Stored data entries
╔══
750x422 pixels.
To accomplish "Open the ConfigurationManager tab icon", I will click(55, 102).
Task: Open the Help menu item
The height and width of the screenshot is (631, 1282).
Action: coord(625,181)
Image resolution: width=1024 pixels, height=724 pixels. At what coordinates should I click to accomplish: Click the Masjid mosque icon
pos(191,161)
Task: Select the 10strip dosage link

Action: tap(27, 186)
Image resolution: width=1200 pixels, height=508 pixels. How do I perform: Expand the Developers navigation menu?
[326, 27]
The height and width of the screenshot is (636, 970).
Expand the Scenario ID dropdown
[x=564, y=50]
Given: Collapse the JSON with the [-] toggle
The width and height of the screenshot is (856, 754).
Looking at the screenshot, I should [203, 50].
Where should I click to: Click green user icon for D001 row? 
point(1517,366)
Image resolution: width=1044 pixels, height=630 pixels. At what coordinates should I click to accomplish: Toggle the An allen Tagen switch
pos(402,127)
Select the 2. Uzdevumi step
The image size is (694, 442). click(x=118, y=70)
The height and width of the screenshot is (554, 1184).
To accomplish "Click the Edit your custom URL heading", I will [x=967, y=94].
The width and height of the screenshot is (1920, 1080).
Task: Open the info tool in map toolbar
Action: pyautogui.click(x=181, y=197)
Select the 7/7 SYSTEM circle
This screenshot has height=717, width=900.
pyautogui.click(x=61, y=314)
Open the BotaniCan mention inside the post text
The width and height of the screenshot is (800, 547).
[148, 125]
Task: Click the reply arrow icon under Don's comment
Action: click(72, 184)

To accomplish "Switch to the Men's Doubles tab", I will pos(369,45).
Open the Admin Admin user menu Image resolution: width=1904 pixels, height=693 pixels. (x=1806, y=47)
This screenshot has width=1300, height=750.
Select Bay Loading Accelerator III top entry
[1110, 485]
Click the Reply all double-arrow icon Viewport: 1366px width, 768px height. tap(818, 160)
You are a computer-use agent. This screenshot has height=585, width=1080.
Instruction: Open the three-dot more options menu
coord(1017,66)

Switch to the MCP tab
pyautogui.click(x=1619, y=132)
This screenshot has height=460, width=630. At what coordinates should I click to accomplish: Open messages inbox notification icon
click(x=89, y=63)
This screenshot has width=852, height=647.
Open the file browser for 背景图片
╚══
** GIVEN INSTRUCTION **
Please update everything from the line containing "Select the 2. Uzdevumi step" down to the end of the records by changing "Men's Doubles" to "Mixed Doubles", leaving all else as it is.

** RESULT **
Select the 2. Uzdevumi step
The image size is (694, 442). click(x=118, y=70)
The height and width of the screenshot is (554, 1184).
To accomplish "Click the Edit your custom URL heading", I will [x=967, y=94].
The width and height of the screenshot is (1920, 1080).
Task: Open the info tool in map toolbar
Action: pyautogui.click(x=181, y=197)
Select the 7/7 SYSTEM circle
This screenshot has height=717, width=900.
pyautogui.click(x=61, y=314)
Open the BotaniCan mention inside the post text
The width and height of the screenshot is (800, 547).
[148, 125]
Task: Click the reply arrow icon under Don's comment
Action: click(72, 184)

To accomplish "Switch to the Mixed Doubles tab", I will pos(369,45).
Open the Admin Admin user menu Image resolution: width=1904 pixels, height=693 pixels. (x=1806, y=47)
This screenshot has width=1300, height=750.
Select Bay Loading Accelerator III top entry
[1110, 485]
Click the Reply all double-arrow icon Viewport: 1366px width, 768px height. tap(818, 160)
You are a computer-use agent. This screenshot has height=585, width=1080.
Instruction: Open the three-dot more options menu
coord(1017,66)

Switch to the MCP tab
pyautogui.click(x=1619, y=132)
This screenshot has height=460, width=630. At what coordinates should I click to accomplish: Open messages inbox notification icon
click(x=89, y=63)
This screenshot has width=852, height=647.
Open the file browser for 背景图片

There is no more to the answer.